Catholic homeschooling: parents teach their kids for a variety of reasons - mainly white middle-class religious-based home schools - Faith Education in the Home
National Catholic Reporter, August 29, 1997 by Pat Marrin
What makes homeschooling among Catholics particularly noteworthy is that it is a separatist impulse within a separatist movement. Catholic education has its historical roots in the decision by American bishops at the end the 19th century to push parochial over public schools because of the perceived threat to Catholic children from Protestant and secularist influences in the public system.
The abandonment of public education by Protestants was spurred by racial integration in the 1960s, during which "Christian academies" proliferated across the South, and, more recently, by the issue of prayer in the schools. Homeschooling was a further step apart for Protestants in the 19708, paralleling the rise of evangelical political power and its call for a "Christian revival" in America.
Why some Catholic parents feel they must devote the time, energy and expense to turning their own homes into private schools is a complex question. The answer to that question may determine if homeschooling can be mainstreamed, as the Pittsburgh policy hopes, or if, as others claim, it is yet another sign that social and religious conservatives are finding new ways to separate themselves from the post-Vatican II church.
Traditionalist protest
Gene McCaffrey proudly describes himself as a committed traditionalist Catholic and homeschooler. McCaffrey and his wife have seven children, the oldest now 15, and have been homeschooling since they moved from New York Colorado in 1992.
"My wife does all the nuts and bolts of instruction," McCaffrey said. "I'm the principal of the school. I correct all the papers and I read to the kids every night.
"Our main reason for homeschooling is that we want our children to be educated in their Catholic faith. This was not happening in the local Catholic school. They were not taught the 10 Commandments, the seven sacraments, and not introduced to the 2,000-year old richness of Catholic history and culture.
"The people who were running the Catholic school said they had a better idea, wanted to give the kids a more holistic education, but what they were doing was imitating the public schools. As a friend of mine says, why send your kids to the Catholic school when they can lose their faith for free at the public school?" McCaffrey said.
McCaffrey and his wife maintain a catalog of educational resources they send to 3,000 other homeschoolers. His send of how fast the Catholic homeschooling movement is growing is based on his experience attending national conferences. "The conference in Manassas, Va., this past summer had over 3,000 people at it. Another one in Long Beach, Calif., the same, plus lots of smaller conferences around the country attracting from 200 to 2,000 participants," McCaffrey said.
The McCaffreys drive 65 miles one way to Denver each Sunday to attend a Tridentine Mass conducted by a priest of the Priestly Fraternity of St. Peter. a traditionalist society that left the breakaway Lefebvre movement to stay in communion with Rome and now operates with permission in some dioceses. (The late Archbishop Marcel Lefebvre, an arch-conservative who opposed the reforms of the Second Vatican Council of the 1960s, was excommunicated by Pope John Paul II in 1988.)

■ Explore the material ■
1. Reproduce word for word the passage of the article on Catholic homeschooling that opens with the words containing "Catholic homeschooling: parents" and closes with "the public system.".
2. Translate this sentence from the article on Catholic homeschooling into Spanish: "Why some Catholic parents feel they must devote the time, energy and expense to turning their own homes into private schools is a complex question."
The records that come next have no connection to the article on Catholic homeschooling.

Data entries

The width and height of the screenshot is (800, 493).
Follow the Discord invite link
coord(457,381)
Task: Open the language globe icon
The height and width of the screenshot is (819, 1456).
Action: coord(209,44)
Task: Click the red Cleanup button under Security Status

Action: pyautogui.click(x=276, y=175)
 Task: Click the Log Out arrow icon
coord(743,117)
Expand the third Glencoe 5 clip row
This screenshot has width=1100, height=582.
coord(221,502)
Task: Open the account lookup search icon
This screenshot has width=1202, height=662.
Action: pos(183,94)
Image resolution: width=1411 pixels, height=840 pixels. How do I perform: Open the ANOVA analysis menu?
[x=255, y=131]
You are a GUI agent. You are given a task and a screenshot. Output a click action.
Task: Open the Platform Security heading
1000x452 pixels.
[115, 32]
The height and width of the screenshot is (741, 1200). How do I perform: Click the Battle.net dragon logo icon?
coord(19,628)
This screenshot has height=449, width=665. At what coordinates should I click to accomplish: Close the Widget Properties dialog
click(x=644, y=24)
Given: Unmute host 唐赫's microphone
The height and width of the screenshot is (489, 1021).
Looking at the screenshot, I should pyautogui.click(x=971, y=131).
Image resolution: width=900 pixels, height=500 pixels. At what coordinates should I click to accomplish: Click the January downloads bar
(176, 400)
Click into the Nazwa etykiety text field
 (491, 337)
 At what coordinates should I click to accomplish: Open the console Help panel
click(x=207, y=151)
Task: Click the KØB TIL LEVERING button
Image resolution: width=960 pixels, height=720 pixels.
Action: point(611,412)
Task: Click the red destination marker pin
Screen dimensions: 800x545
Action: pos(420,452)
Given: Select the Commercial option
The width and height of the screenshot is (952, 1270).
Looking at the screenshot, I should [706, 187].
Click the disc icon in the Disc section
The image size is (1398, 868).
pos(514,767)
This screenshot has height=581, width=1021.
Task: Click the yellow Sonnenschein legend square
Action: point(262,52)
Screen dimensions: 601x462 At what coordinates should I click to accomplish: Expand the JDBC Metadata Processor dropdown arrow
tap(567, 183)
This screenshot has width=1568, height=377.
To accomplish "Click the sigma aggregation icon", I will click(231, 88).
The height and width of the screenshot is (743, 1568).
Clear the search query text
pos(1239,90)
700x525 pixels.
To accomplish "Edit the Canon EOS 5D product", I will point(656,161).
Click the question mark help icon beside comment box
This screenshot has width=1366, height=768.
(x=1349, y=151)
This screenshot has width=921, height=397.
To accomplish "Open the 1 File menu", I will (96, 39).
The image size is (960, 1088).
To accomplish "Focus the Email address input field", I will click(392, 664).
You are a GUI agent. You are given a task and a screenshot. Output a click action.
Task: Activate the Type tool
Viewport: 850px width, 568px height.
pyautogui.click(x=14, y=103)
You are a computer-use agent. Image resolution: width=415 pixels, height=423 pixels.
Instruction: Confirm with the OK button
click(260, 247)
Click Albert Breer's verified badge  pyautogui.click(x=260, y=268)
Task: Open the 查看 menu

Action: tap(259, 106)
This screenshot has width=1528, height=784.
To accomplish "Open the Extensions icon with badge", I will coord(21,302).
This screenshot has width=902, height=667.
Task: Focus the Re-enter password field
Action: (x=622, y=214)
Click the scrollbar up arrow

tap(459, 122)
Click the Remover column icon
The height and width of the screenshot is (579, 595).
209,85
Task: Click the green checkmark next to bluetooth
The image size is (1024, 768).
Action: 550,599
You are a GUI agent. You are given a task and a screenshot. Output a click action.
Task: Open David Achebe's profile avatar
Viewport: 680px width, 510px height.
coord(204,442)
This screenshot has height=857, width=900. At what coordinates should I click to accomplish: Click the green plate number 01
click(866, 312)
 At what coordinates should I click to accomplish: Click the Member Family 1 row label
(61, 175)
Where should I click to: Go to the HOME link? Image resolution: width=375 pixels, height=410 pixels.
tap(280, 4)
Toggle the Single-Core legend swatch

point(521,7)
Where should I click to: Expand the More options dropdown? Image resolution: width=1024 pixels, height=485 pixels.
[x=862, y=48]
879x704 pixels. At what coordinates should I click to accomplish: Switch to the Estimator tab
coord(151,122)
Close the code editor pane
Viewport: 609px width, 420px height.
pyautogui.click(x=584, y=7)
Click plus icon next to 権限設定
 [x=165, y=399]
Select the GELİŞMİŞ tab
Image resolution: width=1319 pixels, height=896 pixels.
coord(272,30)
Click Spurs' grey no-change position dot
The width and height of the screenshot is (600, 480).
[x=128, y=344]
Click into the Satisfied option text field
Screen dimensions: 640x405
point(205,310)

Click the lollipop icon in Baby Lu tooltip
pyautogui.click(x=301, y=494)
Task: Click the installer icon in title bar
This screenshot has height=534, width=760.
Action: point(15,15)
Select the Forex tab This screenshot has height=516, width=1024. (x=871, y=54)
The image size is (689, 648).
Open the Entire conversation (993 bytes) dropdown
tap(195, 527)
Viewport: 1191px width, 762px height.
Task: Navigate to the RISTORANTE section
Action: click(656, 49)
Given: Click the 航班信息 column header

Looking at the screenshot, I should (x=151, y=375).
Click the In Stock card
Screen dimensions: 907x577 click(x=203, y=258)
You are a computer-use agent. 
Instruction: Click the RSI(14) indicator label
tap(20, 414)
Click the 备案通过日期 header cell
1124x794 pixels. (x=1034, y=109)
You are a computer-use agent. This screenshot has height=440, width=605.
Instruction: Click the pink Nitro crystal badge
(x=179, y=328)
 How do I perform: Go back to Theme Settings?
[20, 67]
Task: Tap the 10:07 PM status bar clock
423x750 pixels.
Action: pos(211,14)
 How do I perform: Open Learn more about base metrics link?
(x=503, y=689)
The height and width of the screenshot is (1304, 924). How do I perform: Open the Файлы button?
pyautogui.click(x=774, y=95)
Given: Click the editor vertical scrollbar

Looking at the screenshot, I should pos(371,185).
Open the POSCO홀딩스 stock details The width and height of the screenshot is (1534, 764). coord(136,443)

■ Task-by-task answers ■
1.
Catholic homeschooling: parents teach their kids for a variety of reasons - mainly white middle-class religious-based home schools - Faith Education in the Home
National Catholic Reporter, August 29, 1997 by Pat Marrin
What makes homeschooling among Catholics particularly noteworthy is that it is a separatist impulse within a separatist movement. Catholic education has its historical roots in the decision by American bishops at the end the 19th century to push parochial over public schools because of the perceived threat to Catholic children from Protestant and secularist influences in the public system.

2. El porqué de que algunos padres católicos sientan que deben dedicar el tiempo, la energía y los gastos a convertir sus propios hogares en escuelas privadas es una cuestión compleja.